Apple and Samsung’s legal battle over the sale of the Galaxy Tab 10.1 has taken another twist after an Australian court reinstated the ban on the device by at least another week.

On Wednesday, the Australian federal court unanimously agreed to overturn the ban, increasing Samsung’s hope of getting the device out in time for Christmas, but this latest setback puts this in doubt.

Can Samsung Save Its Christmas?

The prohibition on the sale of the Galaxy Tab was due to expire at 0500 GMT today, but it has been extended until 9 December so that the high court can hear Apple’s final appeal.

The federal court had ruled that the ban was “clearly wrong” but Justice John Dyson Heydon ruled that the orders made should “be stayed pending the termination of applicants application for special leave to appeal.”

An Australian patent lawyer told Reuters that the court was likely to decide next week whether Samsung will be able to resume sales before a final hearing due next year, when the technology may be obsolete.

Samsung said in a statement that it believed Apple had no basis for appeal and would “vigorously” oppose it in court.

Tablet Wars

The Australian lawsuit is just one of 20 such legal battles in 10 countries that Apple and Samsung are currently engaged in. The Samsung Galaxy Tab 10.1 was released in July to positive reviews, with readers of eWEEK Europe declaring it to be their favourite tablet in a recent poll.

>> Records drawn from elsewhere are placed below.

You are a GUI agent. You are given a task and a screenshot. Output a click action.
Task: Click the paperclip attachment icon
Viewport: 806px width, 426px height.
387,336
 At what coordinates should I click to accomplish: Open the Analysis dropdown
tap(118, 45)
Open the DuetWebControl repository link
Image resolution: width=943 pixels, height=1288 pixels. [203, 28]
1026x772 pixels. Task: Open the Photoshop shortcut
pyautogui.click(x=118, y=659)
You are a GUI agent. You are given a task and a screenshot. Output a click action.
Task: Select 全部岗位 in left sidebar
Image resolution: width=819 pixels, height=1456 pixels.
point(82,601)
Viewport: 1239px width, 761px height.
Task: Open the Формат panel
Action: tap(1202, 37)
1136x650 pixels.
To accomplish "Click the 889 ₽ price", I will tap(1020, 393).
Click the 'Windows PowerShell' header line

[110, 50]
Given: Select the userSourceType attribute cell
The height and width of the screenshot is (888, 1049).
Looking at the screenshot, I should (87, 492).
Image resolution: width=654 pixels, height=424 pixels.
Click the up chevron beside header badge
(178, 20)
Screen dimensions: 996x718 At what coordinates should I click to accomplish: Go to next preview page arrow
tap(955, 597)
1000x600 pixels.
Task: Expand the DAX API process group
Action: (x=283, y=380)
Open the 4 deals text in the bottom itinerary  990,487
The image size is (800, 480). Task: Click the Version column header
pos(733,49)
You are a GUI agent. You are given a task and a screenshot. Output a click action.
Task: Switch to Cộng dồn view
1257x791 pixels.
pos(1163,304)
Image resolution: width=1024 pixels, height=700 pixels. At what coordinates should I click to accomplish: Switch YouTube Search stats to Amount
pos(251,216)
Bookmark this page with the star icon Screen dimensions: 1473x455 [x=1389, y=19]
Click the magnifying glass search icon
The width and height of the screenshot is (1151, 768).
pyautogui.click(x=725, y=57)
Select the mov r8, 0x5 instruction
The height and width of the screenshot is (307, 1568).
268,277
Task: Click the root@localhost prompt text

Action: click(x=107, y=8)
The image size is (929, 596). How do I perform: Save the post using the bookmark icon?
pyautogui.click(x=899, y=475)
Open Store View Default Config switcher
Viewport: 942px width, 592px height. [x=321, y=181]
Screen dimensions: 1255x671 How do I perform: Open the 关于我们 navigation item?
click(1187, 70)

However Apple was not such a big fan of the product, viewing it as an imitation of its market leading iPad; in August, the company succeeded in gaining a preliminary junction against the sale of the device in all European Union countries except the Netherlands.

Things got worse for Samsung when a German court decided to permanently forbid the sale of the tablet in September, but in an effort to circumvent this ban, the Korean manufacturer announced plans to release a modified version of the device, the Galaxy Tab 10.1N, which featured a number of design alterations.